== Segment start ==

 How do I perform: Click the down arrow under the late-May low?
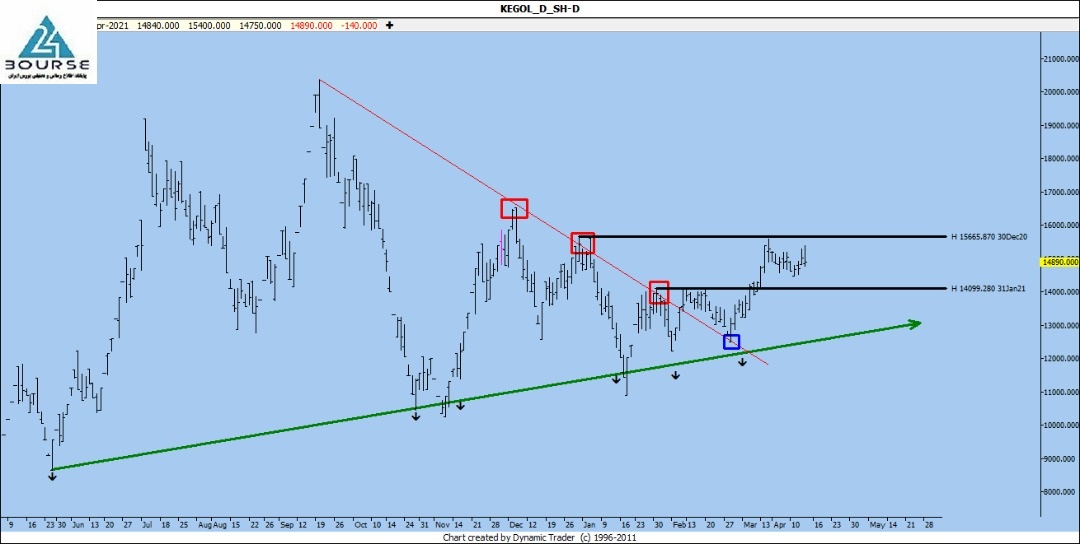pyautogui.click(x=52, y=475)
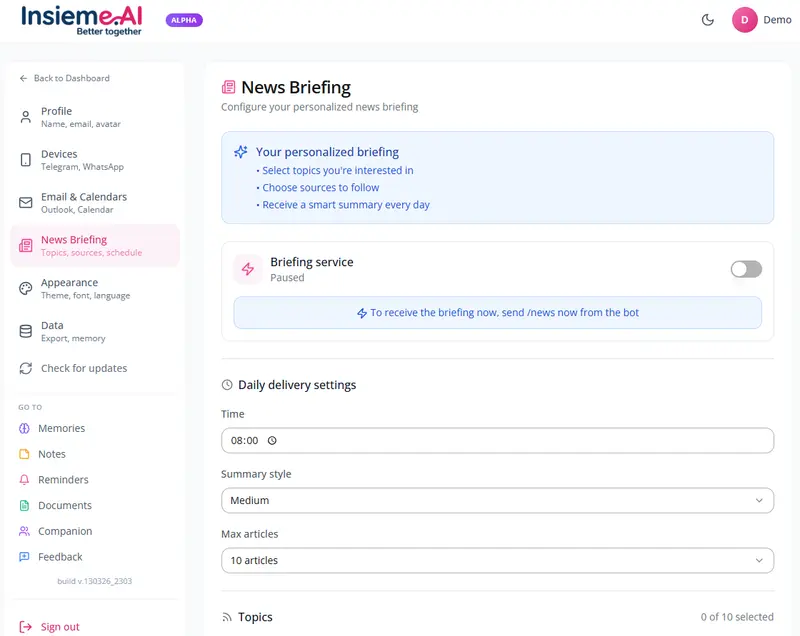Open Email & Calendars settings
800x636 pixels.
pyautogui.click(x=95, y=203)
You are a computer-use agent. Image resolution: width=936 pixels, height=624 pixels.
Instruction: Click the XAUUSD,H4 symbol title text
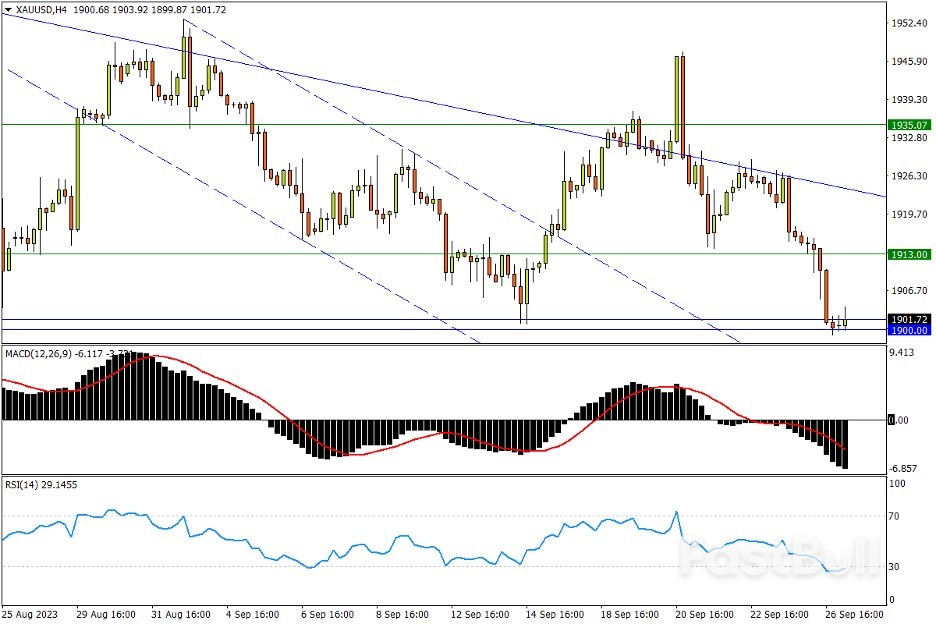pos(43,9)
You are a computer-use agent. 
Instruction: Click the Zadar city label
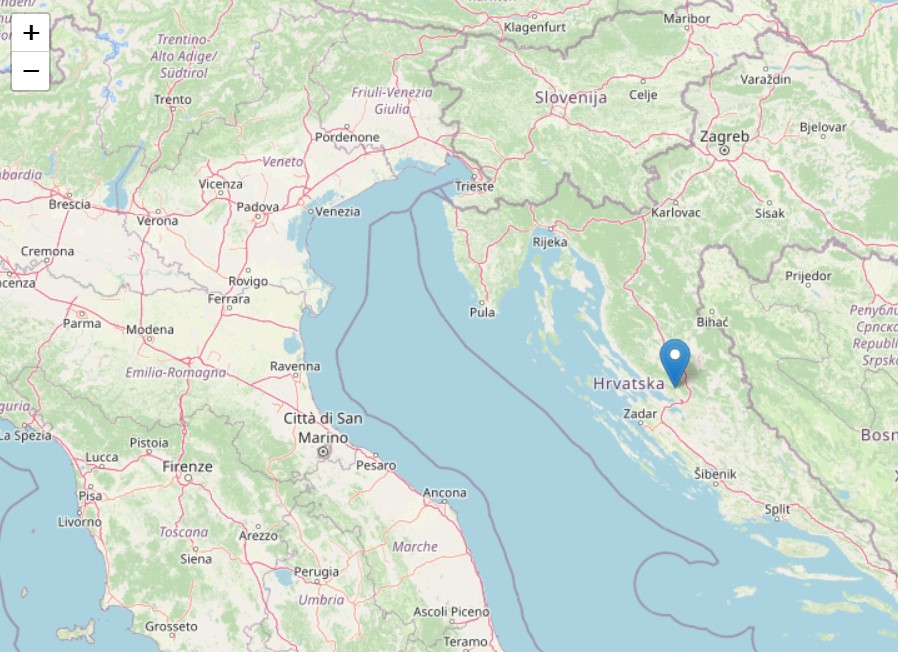(x=640, y=413)
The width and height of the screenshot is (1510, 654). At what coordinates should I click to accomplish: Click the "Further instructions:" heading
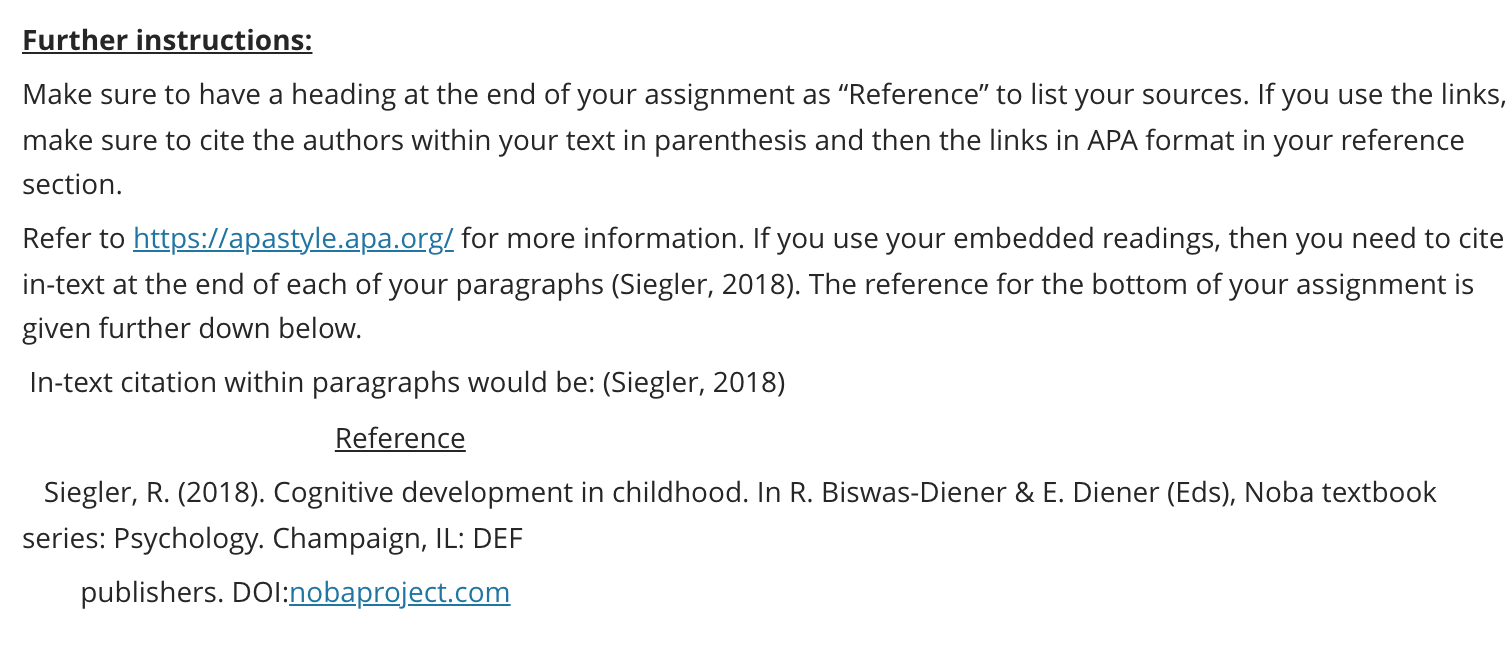[x=167, y=41]
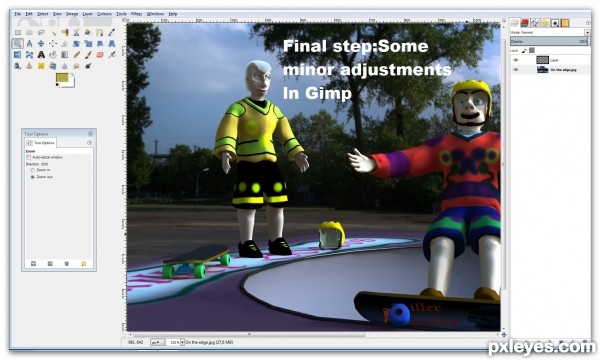The width and height of the screenshot is (600, 360).
Task: Select the Colour Picker eyedropper tool
Action: [x=111, y=33]
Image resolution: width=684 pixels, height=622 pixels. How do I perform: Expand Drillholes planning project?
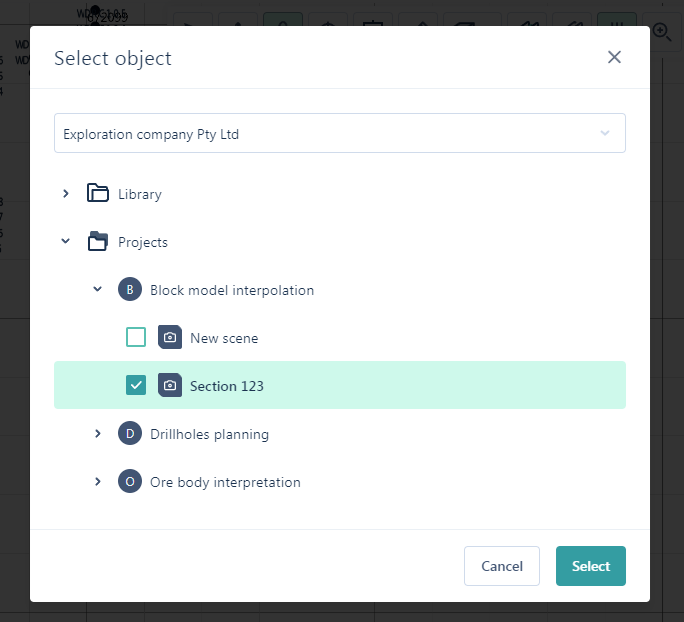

== Segment end ==

- _PROBLEM DESCRIPTION_
I would like you to retype exactly the lines running from the one containing "You are a computer-use agent. Image" to the last line of the entries, both included, leaving all pictures out.

- _WRITTEN ANSWER_
You are a computer-use agent. Image resolution: width=936 pixels, height=624 pixels.
Instruction: Click the XAUUSD,H4 symbol title text
pos(43,9)
You are a computer-use agent. 
Instruction: Click the Zadar city label
(x=640, y=413)
The width and height of the screenshot is (1510, 654). At what coordinates should I click to accomplish: Click the "Further instructions:" heading
[x=167, y=41]
The width and height of the screenshot is (600, 360).
Task: Select the Colour Picker eyedropper tool
Action: [x=111, y=33]
Image resolution: width=684 pixels, height=622 pixels. How do I perform: Expand Drillholes planning project?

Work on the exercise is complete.